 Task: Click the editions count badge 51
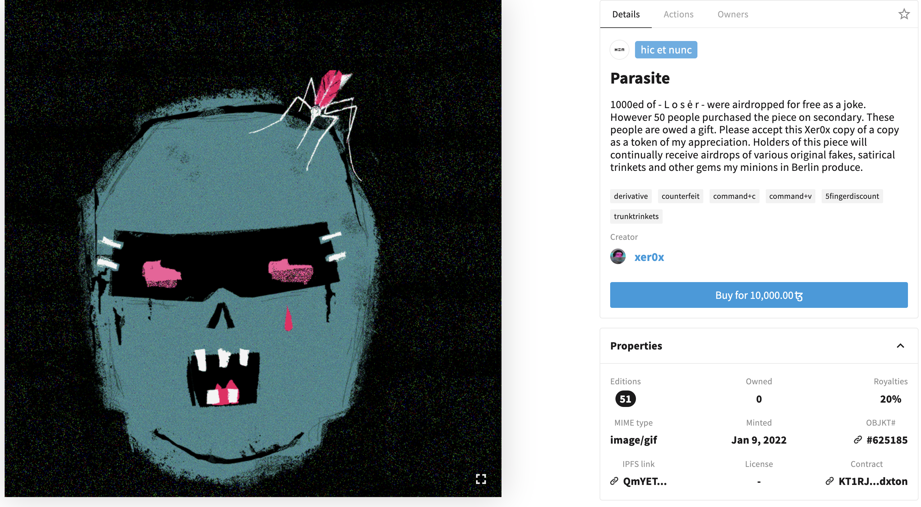[625, 399]
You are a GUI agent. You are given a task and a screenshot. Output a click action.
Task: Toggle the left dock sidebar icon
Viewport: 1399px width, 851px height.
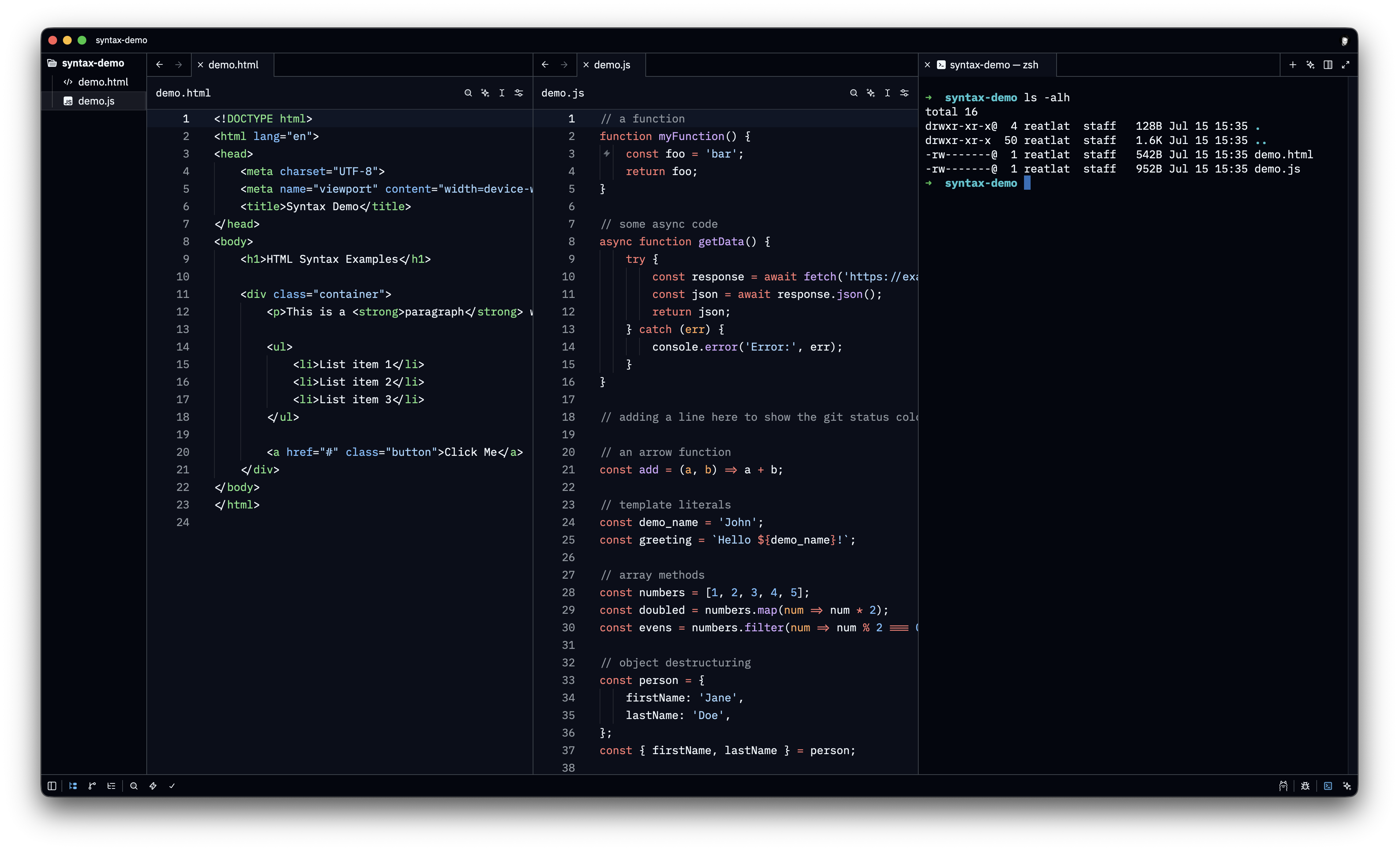click(x=52, y=786)
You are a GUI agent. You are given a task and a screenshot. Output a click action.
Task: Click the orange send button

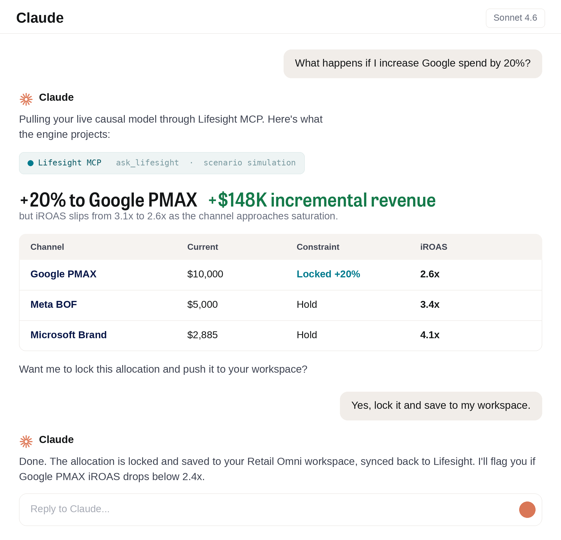(527, 509)
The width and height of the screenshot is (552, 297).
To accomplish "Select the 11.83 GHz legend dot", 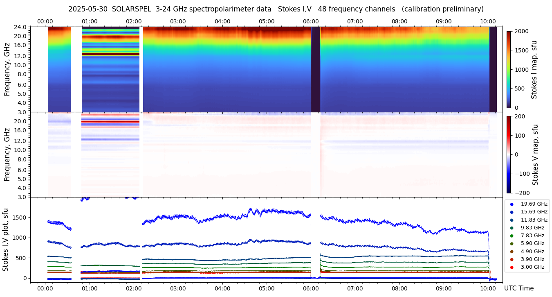I will [x=512, y=220].
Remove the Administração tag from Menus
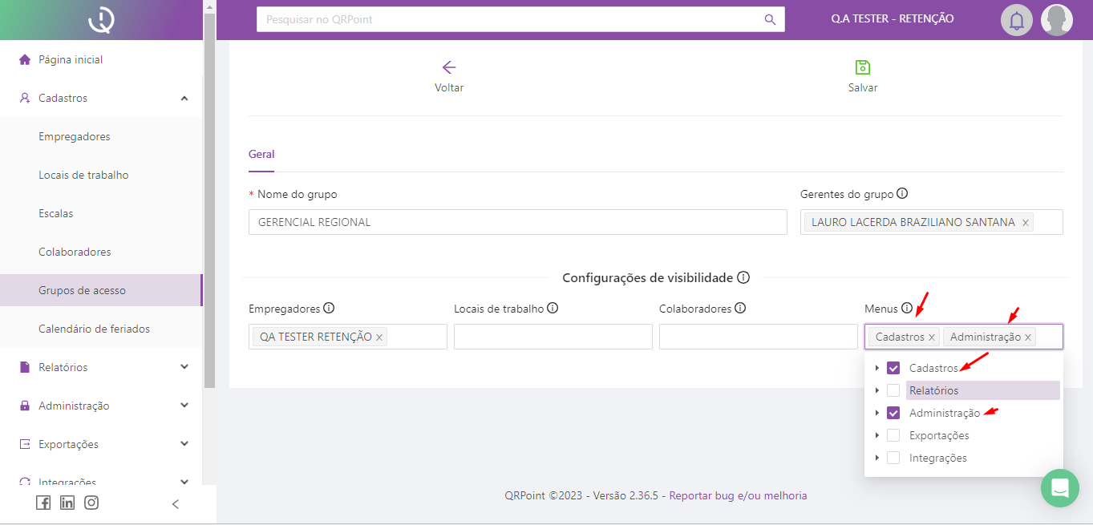The image size is (1093, 525). tap(1027, 337)

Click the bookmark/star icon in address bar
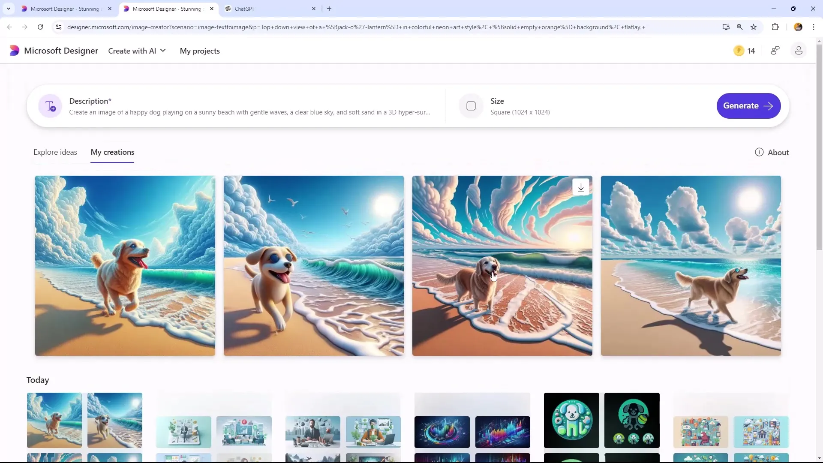coord(754,27)
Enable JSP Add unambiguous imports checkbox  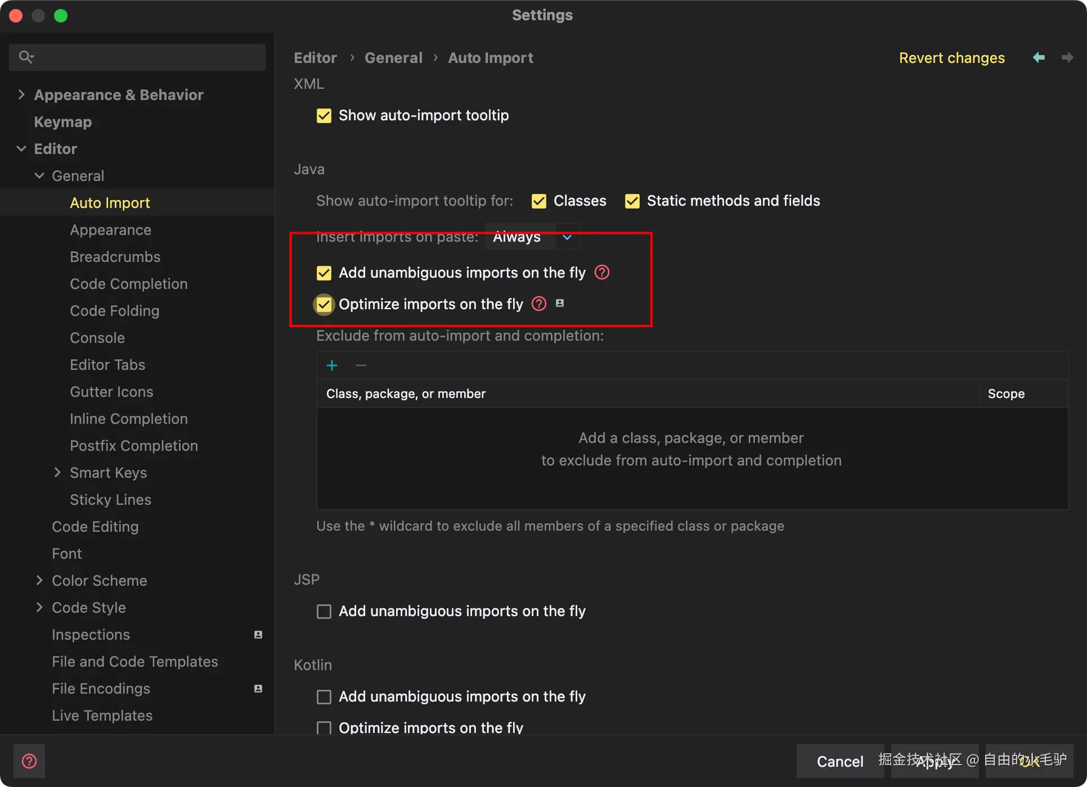[x=324, y=612]
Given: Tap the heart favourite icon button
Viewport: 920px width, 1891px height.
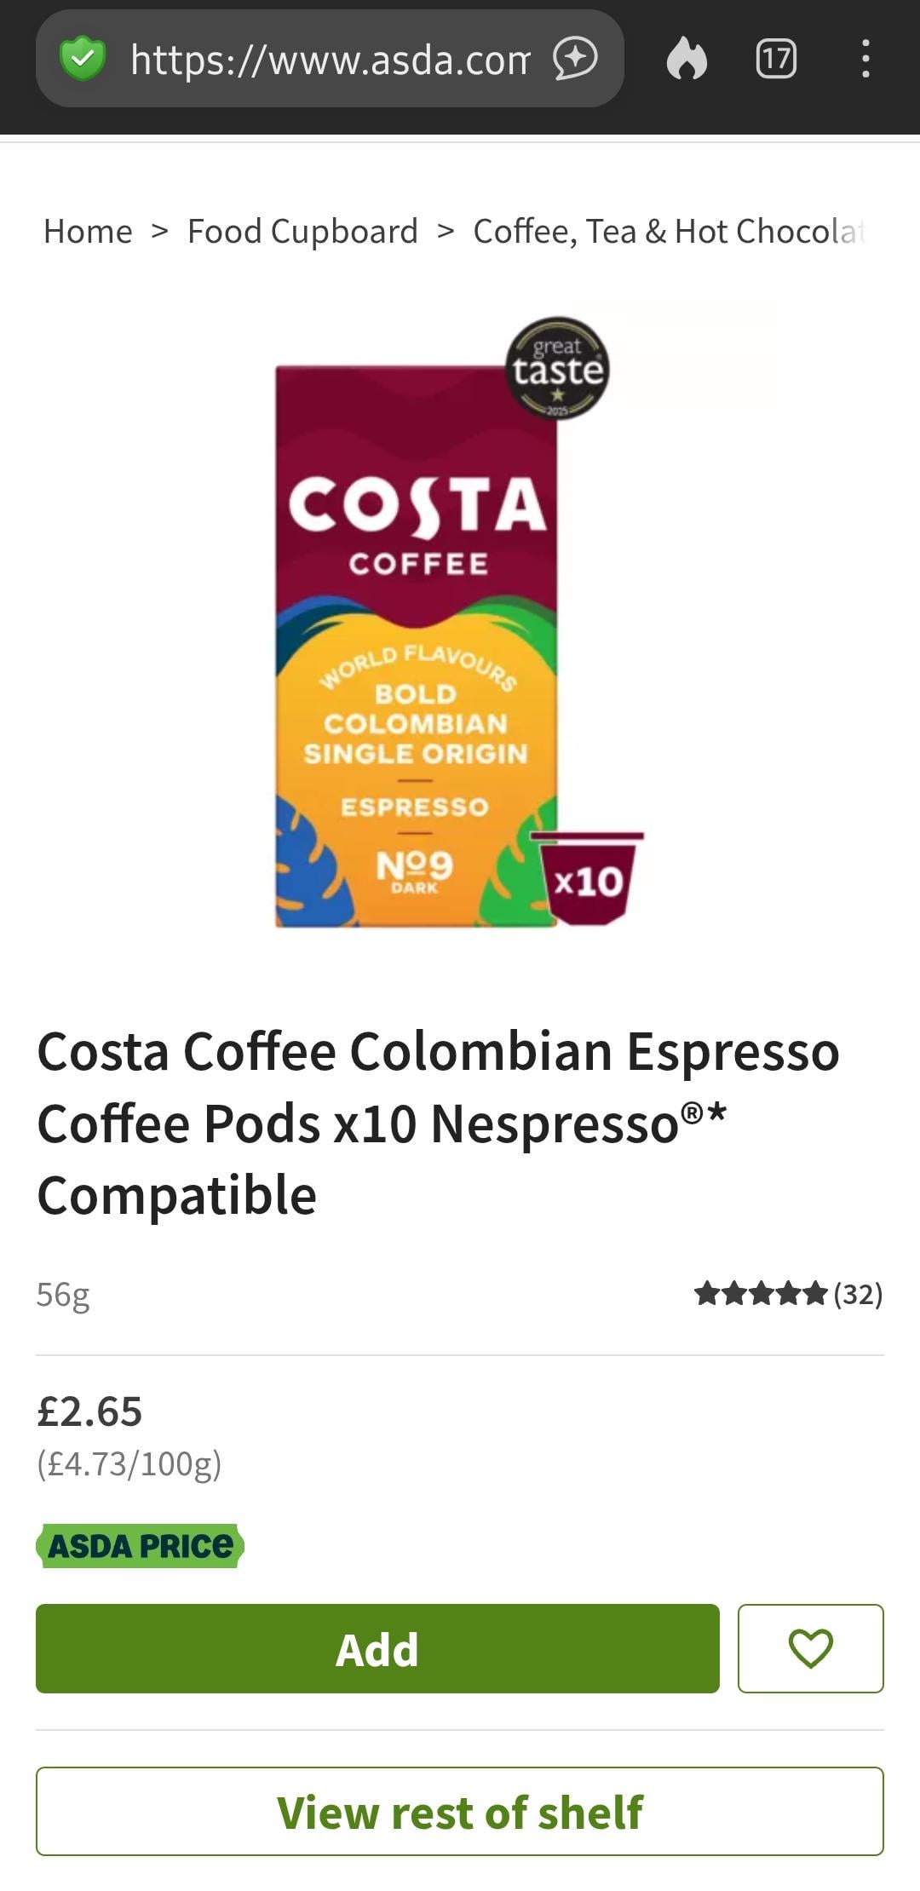Looking at the screenshot, I should [x=810, y=1648].
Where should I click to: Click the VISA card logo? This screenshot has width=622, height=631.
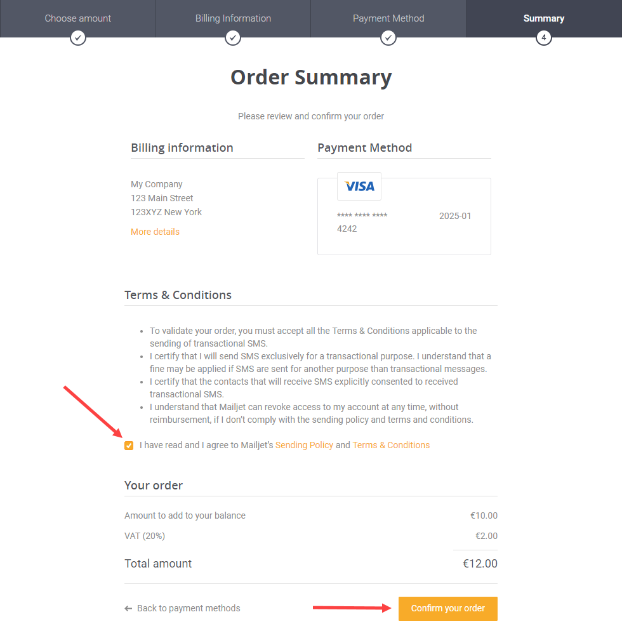coord(359,187)
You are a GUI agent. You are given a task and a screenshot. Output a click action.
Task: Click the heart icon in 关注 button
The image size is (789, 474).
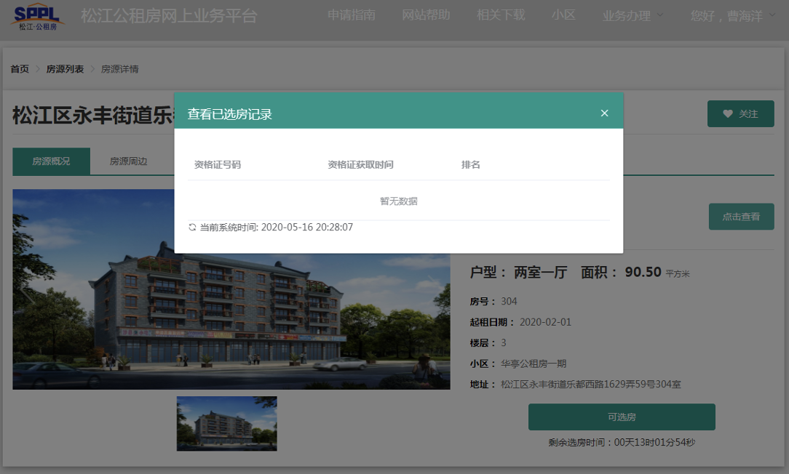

::::

§ What to produce:
Put the lines of the data above into a Markdown table with the columns "Row" and "Line," omitting blank lines. Begin at the line that contains "Where should I" and continue through the end of the data, and leave the pictures out.

§ Solution below:
| Row | Line |
|---|---|
| 1 | Where should I click to: Click the VISA card logo? This screenshot has width=622, height=631. |
| 2 | coord(359,187) |
| 3 | You are a GUI agent. You are given a task and a screenshot. Output a click action. |
| 4 | Task: Click the heart icon in 关注 button |
| 5 | The image size is (789, 474). |